MOONLIGHT
Liked this. Its difficult material but awfully well
executed.
I haven’t read many reviews funnily enough. I think in part
because I didn’t want to read a spoiler of any kind but also, I wouldn’t
consider myself part of the target audience for a film about young black
homosexuality. But it’s good, in fact it is magnetic and worth two-hours of
anyone’s time.
THE EAGLE HUNTRESS
Saw this last weekend; very mixed audience, couples with
kids and a scattering of oldies. They programmed it for 11.30am on a Sunday
morning. Taking pot-luck I suppose.
I liked it, loved the scenery and the close-up shots of the
eagle. It’s a drama-doc I think: there are no actors in it but it isn’t a pure ethnographic
documentary such as you might see on BBC 4. If you don’t know, it’s set in Outer
Mongolia, about 300-miles from China’s southern border; the remotest region of
the remotest country in the world, according to the director and producer. I
could be wrong ‘cos its years since I read it but I have a feeling that is
where Murakami sets Wind-up Bird: at the bottom of a well in the remotest
region of the remotest &tc. . . . or perhaps that’s Manchuria? Sorry. However,
this is about the nomadic people who live there, in winter temperatures of - 40c
and is a concocted tale about a 13-year old tribal girl who is mentored by her
father, himself a renowned eagle-hunter, to train a Golden Eagle of her own. She
wins the Eagle Hunter competition at her first attempt against an all-male
field.

---+---

◆ EXERCISE INSTRUCTIONS ◆
• A. Reproduce the passage of the film reviews starting with "I haven’t read" and going on through "anyone’s time.".
• B. Write the next part of the film reviews, picking up after their final sentence.

---+---

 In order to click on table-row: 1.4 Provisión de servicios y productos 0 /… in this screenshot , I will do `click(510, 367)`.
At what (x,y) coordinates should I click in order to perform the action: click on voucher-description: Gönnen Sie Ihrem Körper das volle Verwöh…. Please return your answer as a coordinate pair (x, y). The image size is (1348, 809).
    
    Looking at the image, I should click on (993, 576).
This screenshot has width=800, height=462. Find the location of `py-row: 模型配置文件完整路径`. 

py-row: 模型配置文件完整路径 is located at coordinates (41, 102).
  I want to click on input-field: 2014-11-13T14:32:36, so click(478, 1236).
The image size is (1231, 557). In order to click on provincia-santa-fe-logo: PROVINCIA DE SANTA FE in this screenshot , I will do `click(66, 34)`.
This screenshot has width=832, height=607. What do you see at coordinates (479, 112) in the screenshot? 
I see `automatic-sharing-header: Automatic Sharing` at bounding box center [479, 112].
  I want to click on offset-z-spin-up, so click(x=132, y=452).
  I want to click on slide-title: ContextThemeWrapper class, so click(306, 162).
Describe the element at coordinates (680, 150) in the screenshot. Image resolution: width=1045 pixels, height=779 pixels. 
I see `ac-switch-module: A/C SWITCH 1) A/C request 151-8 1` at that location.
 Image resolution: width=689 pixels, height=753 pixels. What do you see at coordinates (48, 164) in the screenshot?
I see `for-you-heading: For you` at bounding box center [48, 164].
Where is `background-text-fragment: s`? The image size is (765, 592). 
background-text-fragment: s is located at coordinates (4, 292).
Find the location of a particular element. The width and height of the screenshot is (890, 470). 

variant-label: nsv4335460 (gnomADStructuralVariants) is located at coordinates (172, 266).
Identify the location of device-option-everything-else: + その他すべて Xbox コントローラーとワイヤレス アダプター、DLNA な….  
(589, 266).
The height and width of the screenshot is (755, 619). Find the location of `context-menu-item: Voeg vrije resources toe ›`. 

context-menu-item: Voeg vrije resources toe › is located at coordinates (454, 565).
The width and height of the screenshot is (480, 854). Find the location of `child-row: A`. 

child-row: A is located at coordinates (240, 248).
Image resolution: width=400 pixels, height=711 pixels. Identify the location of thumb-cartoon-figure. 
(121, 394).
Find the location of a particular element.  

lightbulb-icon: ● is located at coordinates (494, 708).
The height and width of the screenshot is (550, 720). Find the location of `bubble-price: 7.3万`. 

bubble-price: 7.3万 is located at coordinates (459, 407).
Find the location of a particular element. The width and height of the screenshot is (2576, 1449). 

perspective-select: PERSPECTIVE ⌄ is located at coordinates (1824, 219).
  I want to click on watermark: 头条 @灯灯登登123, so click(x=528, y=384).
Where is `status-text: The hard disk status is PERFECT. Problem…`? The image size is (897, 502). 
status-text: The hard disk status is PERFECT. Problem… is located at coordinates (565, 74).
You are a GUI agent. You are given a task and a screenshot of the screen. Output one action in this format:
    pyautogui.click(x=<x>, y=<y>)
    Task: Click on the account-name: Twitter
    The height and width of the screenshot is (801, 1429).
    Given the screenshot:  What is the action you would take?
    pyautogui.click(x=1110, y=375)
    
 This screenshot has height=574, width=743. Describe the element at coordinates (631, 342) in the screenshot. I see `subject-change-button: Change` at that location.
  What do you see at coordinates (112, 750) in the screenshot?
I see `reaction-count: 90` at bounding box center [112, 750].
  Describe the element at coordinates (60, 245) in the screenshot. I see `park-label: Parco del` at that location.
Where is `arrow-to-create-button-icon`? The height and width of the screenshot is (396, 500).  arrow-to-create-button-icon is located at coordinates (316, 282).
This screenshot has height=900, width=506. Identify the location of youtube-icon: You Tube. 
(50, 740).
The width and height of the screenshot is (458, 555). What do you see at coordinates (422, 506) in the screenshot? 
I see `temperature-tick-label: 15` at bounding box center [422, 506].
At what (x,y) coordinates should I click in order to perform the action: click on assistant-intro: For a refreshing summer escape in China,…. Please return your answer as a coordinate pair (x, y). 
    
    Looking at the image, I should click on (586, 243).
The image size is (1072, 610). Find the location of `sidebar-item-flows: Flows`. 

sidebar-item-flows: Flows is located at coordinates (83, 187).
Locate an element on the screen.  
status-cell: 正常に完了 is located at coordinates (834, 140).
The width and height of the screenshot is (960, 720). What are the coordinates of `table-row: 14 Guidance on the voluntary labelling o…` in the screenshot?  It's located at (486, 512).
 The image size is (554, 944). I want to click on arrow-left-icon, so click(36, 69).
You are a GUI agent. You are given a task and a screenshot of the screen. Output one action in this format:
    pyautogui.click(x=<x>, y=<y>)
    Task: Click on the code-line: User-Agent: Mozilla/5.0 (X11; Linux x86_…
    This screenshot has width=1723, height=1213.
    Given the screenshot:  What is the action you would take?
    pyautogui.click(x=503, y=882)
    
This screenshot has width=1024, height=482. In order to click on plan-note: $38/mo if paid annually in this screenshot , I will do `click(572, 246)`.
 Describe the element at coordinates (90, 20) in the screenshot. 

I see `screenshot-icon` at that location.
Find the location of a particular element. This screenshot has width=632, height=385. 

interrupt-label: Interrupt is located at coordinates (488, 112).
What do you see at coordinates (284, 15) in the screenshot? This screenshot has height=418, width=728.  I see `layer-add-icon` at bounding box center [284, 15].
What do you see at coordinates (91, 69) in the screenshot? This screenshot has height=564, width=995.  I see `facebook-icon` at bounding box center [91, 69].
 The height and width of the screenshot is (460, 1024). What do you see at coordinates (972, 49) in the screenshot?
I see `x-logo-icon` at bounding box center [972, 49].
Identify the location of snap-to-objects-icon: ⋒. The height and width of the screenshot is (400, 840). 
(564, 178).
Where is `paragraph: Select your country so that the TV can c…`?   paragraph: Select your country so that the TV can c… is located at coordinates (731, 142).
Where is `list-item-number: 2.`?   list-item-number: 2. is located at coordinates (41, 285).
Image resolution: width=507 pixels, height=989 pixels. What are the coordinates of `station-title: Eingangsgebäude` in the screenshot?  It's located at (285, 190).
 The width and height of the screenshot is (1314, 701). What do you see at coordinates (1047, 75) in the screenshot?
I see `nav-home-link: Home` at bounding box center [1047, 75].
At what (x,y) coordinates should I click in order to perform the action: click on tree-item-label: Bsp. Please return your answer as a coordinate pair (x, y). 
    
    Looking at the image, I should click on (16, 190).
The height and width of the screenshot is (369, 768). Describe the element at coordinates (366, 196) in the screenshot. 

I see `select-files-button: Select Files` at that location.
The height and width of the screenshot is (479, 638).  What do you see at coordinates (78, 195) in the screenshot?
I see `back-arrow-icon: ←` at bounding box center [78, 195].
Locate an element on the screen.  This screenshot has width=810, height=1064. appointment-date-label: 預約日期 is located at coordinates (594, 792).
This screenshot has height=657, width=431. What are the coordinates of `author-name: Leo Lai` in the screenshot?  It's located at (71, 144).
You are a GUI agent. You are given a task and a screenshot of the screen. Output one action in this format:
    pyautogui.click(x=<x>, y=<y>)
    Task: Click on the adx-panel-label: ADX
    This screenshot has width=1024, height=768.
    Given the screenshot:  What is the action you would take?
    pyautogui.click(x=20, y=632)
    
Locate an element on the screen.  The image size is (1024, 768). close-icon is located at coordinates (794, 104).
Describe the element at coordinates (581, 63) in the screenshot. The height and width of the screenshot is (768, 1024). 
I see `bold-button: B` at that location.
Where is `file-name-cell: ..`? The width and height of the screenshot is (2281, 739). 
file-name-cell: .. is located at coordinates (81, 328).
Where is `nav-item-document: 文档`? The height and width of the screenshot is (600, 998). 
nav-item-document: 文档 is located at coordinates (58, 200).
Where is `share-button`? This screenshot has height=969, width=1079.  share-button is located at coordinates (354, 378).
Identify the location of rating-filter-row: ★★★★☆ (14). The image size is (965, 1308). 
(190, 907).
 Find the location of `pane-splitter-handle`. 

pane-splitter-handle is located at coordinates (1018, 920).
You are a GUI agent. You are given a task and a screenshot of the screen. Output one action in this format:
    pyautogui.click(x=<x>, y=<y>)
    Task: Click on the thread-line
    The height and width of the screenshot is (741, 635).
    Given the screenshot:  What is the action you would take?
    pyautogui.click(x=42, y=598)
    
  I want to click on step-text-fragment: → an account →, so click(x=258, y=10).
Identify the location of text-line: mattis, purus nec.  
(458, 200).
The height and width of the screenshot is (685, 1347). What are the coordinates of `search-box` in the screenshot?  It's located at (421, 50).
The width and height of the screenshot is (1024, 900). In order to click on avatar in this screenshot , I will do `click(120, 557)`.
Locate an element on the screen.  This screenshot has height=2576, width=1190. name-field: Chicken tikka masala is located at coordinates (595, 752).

---+---

◆ ANSWERS PROVIDED ◆
• A.
I haven’t read many reviews funnily enough. I think in part
because I didn’t want to read a spoiler of any kind but also, I wouldn’t
consider myself part of the target audience for a film about young black
homosexuality. But it’s good, in fact it is magnetic and worth two-hours of
anyone’s time.

• B.
As I say, I liked it. The scene where the sixty or-so competitor
eagle-hunters arrive in the bowl of the mountains where the contest will take place,
one by one, on horseback, on camels and on motorcycles is terrific and
authentic. Some of them have travelled hundreds of miles to get there. Reviewers
have placed a big but here because
there is no way on earth a thirteen-year old novice . . . male or female . . .
could beat these gunslingers and of course the audience’s realisation that this
isn’t what they thought it was, a documentary with real people with real
commitment in the wilds of nowhere are confounding and disappointing. But they
are being disingenuous: who did they think was filming that dangerous ascent of
the rocky crag? Or that wonderful deep long shot of them riding across the
desert Steppe? Of course there are professionals involved! The Guardian however,
handing it 2* calls it manipulative
filming.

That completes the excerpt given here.